··· Text excerpt
7 Important Things to Consider Before Hiring a Contractor


You've scrimped and saved and you're finally ready to make your dream of expanding or renovating your home a reality. But what often stands between you and your new great room or master bath is finding the perfect contractor -- one you can trust to get the job done on time and within your budget. If that sounds harder than agreeing on the perfect paint color for your enhanced space, it doesn't have to be.


The following tips can help you avoid making a potentially costly mistake when it comes to hiring a contractor:

1. Shop Around: Before agreeing to hire a workman or company, make sure you get multiple bids or estimates for the job. Don't be afraid to negotiate as often contractors are willing to drop their prices in order to get the job. 

Mom of two Kate P. of Connecticut said that strategy worked for her. When renovating her kitchen, she told the contractor she wanted to hire that his competition's estimate came in at $2,000 less and he agreed to meet that price if given a few weeks more to complete the job. 

"I'm glad I told him," Kate said. "He really understood what we wanted and so I definitely wanted to hire him over anyone else but didn't want to pay that much more." 

2. Go With Your Gut: Following your instincts is crucial, insists realtor and home stager Natalya Price of NJ Staged2Sell.

"Since a contractor is going to be in your house, around your kids, pets, and belongings for days, weeks and even months, make sure you listen to your gut. If you don't like a contractor for any reason, don't hire them. Also make sure you understand who exactly would be performing work, the person you are hiring or a subcontractor."
······
__Written task 1__. In the article on hiring a contractor, how much lower was the competitor's estimate that Kate received for her kitchen renovation?
__Written task 2__. Reproduce the passage of the article on hiring a contractor between "The following tips" and "get the job.", inclusive.
__Written task 3__. Why does the article on hiring a contractor say you should follow your instincts when choosing one?
··· Data excerpt
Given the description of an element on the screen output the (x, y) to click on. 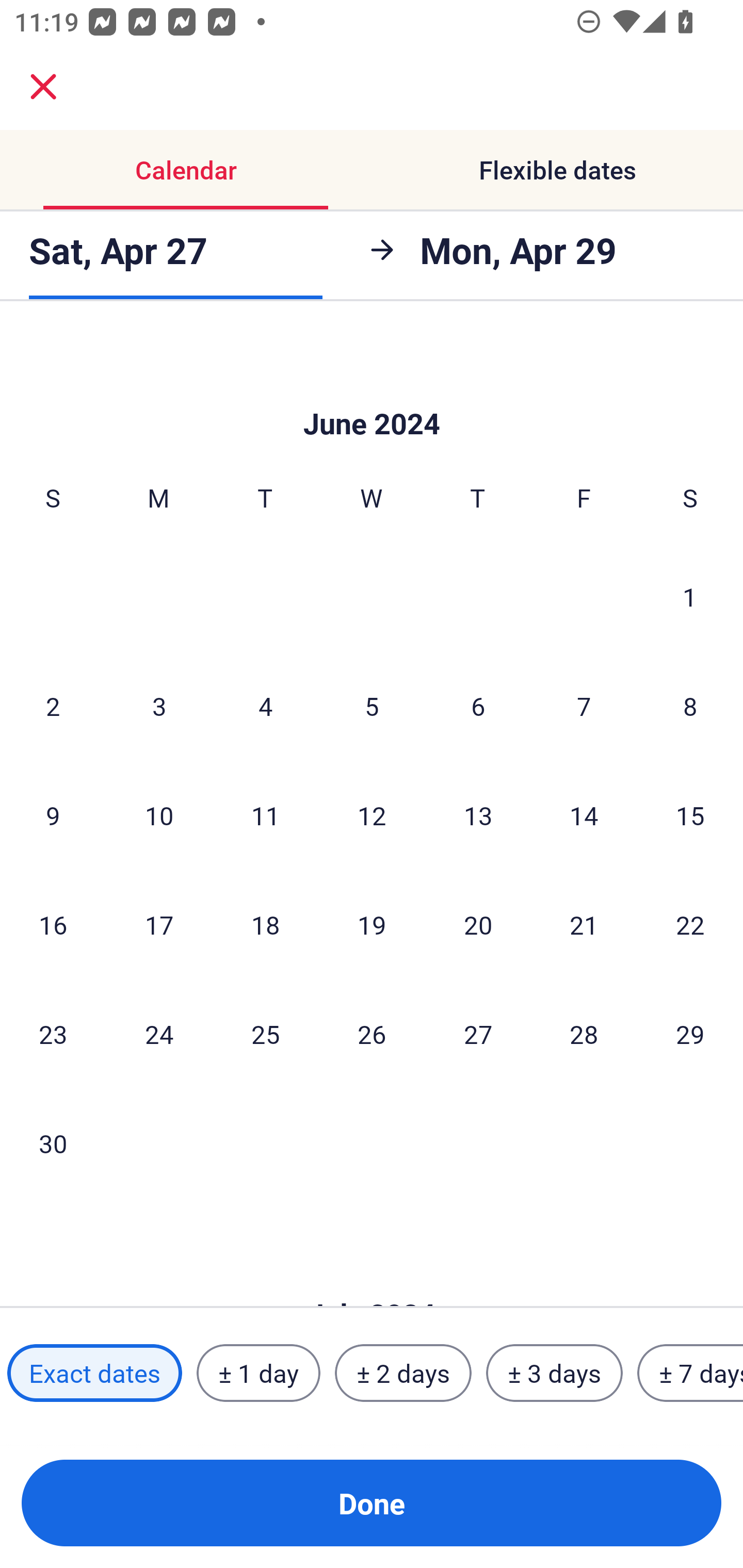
······
__Task response 1__. It was $2,000 less.

__Task response 2__.
The following tips can help you avoid making a potentially costly mistake when it comes to hiring a contractor:

1. Shop Around: Before agreeing to hire a workman or company, make sure you get multiple bids or estimates for the job. Don't be afraid to negotiate as often contractors are willing to drop their prices in order to get the job.

__Task response 3__. A contractor will be in your house, around your kids, pets and belongings, for days, weeks or even months. If you dislike a contractor for any reason, you shouldn't hire them.